In written correspondence with Lagniappe, Dungan said he advised Seaman Dec. 12 to reconsider his resignation, and said the city was willing to offer him a leave of absence, which Seaman declined.

“City Attorney Bill Wasden advised council members that Personnel Board requires two weeks notice,” Dungan wrote. “Contrary to what was said at the Jan. 8 council meeting by some councilors, no vote was taken concerning Chad Seaman’s two-weeks.”

Dungan was referring to a comment by Councilman George Ramirez, who said Dugan’s actions “went against the council’s wishes.” But other council members were also surprised to learn Seaman’s resignation wasn’t accepted in good standing.

As Dungan asked the council for a motion to adjourn, Councilmember Ida Mae Coleman said, “this is not the way to do things.”

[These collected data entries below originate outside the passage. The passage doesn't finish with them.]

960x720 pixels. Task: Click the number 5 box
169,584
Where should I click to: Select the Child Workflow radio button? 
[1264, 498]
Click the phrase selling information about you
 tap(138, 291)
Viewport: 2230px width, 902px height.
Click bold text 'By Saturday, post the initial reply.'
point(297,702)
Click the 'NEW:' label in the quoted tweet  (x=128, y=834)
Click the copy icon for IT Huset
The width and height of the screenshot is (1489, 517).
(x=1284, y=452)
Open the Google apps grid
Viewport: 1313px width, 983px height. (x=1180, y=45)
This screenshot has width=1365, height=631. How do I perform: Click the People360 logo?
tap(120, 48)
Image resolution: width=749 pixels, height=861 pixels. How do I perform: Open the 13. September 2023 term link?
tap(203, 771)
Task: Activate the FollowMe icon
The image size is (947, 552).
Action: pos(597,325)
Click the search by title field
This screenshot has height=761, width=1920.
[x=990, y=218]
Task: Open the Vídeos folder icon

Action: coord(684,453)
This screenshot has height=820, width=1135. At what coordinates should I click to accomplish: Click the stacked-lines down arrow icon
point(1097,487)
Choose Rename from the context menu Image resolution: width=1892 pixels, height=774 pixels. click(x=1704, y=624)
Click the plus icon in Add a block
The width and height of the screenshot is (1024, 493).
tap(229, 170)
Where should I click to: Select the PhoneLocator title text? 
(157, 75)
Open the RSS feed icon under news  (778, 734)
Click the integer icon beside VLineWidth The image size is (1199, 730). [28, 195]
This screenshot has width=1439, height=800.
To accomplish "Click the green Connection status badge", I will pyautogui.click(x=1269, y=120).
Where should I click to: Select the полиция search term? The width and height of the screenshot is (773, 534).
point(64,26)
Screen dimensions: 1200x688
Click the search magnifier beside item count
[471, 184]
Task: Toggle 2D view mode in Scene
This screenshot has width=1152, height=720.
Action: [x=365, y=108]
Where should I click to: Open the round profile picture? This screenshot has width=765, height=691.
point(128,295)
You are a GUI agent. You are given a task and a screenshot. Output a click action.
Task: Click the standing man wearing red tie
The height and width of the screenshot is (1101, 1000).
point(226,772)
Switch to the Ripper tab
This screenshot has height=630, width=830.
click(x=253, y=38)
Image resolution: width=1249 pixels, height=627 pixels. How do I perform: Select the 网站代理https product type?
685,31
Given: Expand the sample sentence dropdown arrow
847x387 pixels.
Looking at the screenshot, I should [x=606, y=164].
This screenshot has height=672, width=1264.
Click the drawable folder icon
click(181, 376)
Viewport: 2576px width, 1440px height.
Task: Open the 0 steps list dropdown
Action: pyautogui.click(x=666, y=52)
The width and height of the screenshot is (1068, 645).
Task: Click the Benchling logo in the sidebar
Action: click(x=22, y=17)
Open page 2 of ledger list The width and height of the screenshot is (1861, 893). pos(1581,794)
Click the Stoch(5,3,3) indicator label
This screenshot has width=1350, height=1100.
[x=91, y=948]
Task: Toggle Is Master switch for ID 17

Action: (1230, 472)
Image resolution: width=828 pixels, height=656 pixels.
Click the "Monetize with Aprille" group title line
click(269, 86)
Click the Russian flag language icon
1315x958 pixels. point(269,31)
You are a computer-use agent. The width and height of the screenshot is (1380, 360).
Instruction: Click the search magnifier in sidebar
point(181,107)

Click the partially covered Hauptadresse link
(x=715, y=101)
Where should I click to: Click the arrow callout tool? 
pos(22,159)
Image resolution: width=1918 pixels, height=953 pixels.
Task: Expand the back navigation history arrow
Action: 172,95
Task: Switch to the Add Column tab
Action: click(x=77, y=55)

“If you’re going to do something, do it decent and in order. You can’t push it under the rug,” Coleman said. “Chad, as far as I know you did leave in good standing.”

An email from Dungan’s assistant Wanda Overstreet to the personnel board Jan. 1, after the council had voted to accept Seaman’s resignation, said, “the mayor does not want to waive the two-week notice. Please let me know if you need a letter stating this.”

Still, the personnel board extended an option to waive the two-weeks notice, pending Dungan’s approval. But Dungan said the city scrambled to manage Seaman’s tasks after the sudden resignation, while Seaman said he had maintained almost daily contact with city employees to help assure a smooth transition.

“Mayor, this action on your part, in opposition of what your council unanimously voted, I feel is malicious and a personal attack that has placed additional hardships on my family,” Seaman said. “I gave eight years to this job. I simply asked you for 14 days.”